The three-member panel of economic experts today lowered the estimated state revenue by nearly $100-million  for the current fischal year. They also cut next year’s projected revenue by $130-million.

Department of Management director, Charlie Krogmeier says the numbers are not a surprise. "Iowa entered this recession a little later than the rest of the country but there’s no question that were in it. If you look at the leading indicator numbers that are put out for Iowa were dropping very rapidly, much more rapidly than the rest of the country. We haven’t hit bottom, I don’t think the country has hit bottom -hopefully sometime in the next twelve months we will and we’ll see some growth back out of it but I think it’s going to be a slow process," Krogmeier says.

Earlier this week Governor Culver announced $77-million worth of state budget cuts. Krogmeier says the new revenue estimates will require the governor and legislature to trim another 40 to 60-million dollars this year to balance the budget.

Governor Chet Culver issued a news release saying he will announce steps next week to reduce state spending by an additional $60 million, which represents one percent of the State’s General Fund revenues.

Here’s the Governor’s statement:

"When I announced more than $75 million in budget cuts and cost savings earlier this week, I reminded Iowans that our state is being hit on two financial fronts: a national economic recession and the natural disasters of last summer. Both events are having an impact on families, businesses and government across the state.

"At the same time, we cannot lose sight of the fact that Iowa has benefited from strong financial management. While bordering states are facing deficits that are measured in billions of dollars, Iowa has a record level of cash reserves, the highest possible bond rating, and a diversified economy.

"The budget savings that I announced on Tuesday, which included asking the legislature to de-appropriate $37 million for a new state office building, not only met our immediate needs but also anticipated today’s new estimates. However, we are going to need to find additional savings in order to reduce spending, maintain an appropriate year-end budget balance, and continue to be fiscally responsible.

"Next week, after carefully reviewing our options, I will announce additional steps to reduce state spending by $60 million, which represents one percent of our General Fund revenue. These savings will come from a combination of further administrative spending reductions, transfers of unused funds to the General Fund, and recommendations to the legislature for additional de-appropriations when they convene in January.

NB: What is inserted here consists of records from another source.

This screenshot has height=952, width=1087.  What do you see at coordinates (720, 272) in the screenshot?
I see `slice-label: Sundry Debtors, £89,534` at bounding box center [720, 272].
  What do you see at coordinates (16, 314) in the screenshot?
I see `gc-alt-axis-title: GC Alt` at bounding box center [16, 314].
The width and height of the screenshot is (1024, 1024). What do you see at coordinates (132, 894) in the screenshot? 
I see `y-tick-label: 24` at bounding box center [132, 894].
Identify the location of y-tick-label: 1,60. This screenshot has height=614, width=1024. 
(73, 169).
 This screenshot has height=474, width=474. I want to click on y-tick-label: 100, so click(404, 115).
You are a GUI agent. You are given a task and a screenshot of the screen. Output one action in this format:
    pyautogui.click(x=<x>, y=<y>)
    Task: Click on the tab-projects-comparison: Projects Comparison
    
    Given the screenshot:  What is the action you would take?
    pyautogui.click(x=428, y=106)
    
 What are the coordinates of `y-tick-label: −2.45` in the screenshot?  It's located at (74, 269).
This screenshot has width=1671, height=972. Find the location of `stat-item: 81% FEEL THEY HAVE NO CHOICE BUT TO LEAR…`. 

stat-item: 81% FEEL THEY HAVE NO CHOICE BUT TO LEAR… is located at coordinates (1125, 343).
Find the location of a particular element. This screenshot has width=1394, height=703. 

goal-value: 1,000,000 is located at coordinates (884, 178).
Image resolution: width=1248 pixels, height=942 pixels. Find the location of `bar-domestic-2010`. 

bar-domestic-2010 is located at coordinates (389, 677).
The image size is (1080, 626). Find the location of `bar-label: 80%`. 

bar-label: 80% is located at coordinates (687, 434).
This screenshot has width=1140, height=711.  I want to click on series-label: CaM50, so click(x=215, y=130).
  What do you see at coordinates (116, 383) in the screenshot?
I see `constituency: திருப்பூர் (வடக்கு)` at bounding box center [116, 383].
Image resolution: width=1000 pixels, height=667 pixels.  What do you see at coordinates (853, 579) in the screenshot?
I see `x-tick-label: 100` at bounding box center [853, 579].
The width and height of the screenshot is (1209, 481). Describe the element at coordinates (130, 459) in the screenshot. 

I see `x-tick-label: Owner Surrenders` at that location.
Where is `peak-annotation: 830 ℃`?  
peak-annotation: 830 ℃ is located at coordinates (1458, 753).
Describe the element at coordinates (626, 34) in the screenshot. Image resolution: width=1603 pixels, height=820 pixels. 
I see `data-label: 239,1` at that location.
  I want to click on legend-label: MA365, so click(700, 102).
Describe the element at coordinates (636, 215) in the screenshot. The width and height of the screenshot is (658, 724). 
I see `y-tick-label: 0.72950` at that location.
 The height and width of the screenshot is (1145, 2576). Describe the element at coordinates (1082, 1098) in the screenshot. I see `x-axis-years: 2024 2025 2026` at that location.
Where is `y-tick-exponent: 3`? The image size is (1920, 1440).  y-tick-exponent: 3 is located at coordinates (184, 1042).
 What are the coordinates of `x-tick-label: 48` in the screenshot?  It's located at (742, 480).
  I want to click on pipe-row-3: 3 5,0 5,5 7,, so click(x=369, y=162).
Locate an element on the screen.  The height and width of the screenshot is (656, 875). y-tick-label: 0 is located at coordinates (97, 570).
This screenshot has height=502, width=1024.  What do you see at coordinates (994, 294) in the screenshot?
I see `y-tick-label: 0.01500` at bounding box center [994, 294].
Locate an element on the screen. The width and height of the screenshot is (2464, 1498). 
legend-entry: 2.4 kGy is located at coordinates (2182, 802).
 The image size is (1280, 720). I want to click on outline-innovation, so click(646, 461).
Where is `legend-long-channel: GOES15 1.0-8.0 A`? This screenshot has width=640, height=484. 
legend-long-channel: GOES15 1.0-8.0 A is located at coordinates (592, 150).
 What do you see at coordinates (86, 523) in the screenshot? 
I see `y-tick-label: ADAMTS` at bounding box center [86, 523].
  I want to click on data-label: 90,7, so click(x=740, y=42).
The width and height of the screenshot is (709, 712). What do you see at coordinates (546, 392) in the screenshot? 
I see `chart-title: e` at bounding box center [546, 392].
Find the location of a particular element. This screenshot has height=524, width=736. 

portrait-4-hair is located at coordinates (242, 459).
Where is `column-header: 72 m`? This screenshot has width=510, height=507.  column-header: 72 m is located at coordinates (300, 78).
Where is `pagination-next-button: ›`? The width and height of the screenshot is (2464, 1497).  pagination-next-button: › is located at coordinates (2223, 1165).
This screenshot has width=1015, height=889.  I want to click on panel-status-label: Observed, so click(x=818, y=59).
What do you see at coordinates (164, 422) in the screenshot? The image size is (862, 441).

"As economic conditions have changed, my Administration has neither overreacted nor under-reacted, but has taken prudent steps to balance our strong fiscal management with the services Iowans need. As Governor, I will continue this approach, not only during this current fiscal year but as we head into what will likely be a very difficult budget year in 2010. But I am confident that, working together in a bi-partisan way, we will meet these economic challenges."

(Updated at 1:36 p.m.)

Democrats control both the House and Senate and House Speaker Pat Murphy, a Democrat from Dubuque, released this statement on the revenue estimates:

"We will take action in January to keep the 2009 budget balanced. There will be difficult decisions to make, but we will not balance the state budget on the backs of middle class families in these difficult times.

Last week, Governor Culver took the first step in tightening our belts, but there is more that must be done. When the Legislature convenes next month, we will keep the state’s fiscal house in order and provide more security for Iowans facing economic hardship and recovering from last summer’s devastating storms."

  Republicans also responded to the news with this statement:

"Democrats have put this state in a precarious position," said House Republican Leader Kraig Paulsen of Hiawatha. "At a time when the national economy was on it’s way down, Democrats increased state spending by over $2,000 per family, over the span of two years they’ve hired more than 2,600 new state employees, and loaded up budgets with pork projects for their preferred constituents. The only thing they have left to show for it is a gaping hole in the budget."

House Republicans stated when the Legislature reconvenes in January, they plan to protect the Cash Reserve Fund in order for the state to pay commitments on time and will oppose any attempt to raise taxes on Iowans. If the Economic Emergency Fund is tapped, it should only be used to help address the problems associated with the treacherous flooding and tornadoes that devastated Iowa communities this summer.

"In his original budget message to the Legislature, the governor called for a common sense approach to budgeting, not spending more than we take in and not using gimmicks," said Paulsen. "It’s time to stick to those principles, that’s what Iowans do and they expect nothing less from us."

The REC had previously met in October where they stated there would only be a net revenue increase of $7 million for 2010. Fiscal Services reports that $640 million of built-in (already approved) spending is on the books for FY 2010, which shows the budget is obviously out of balance.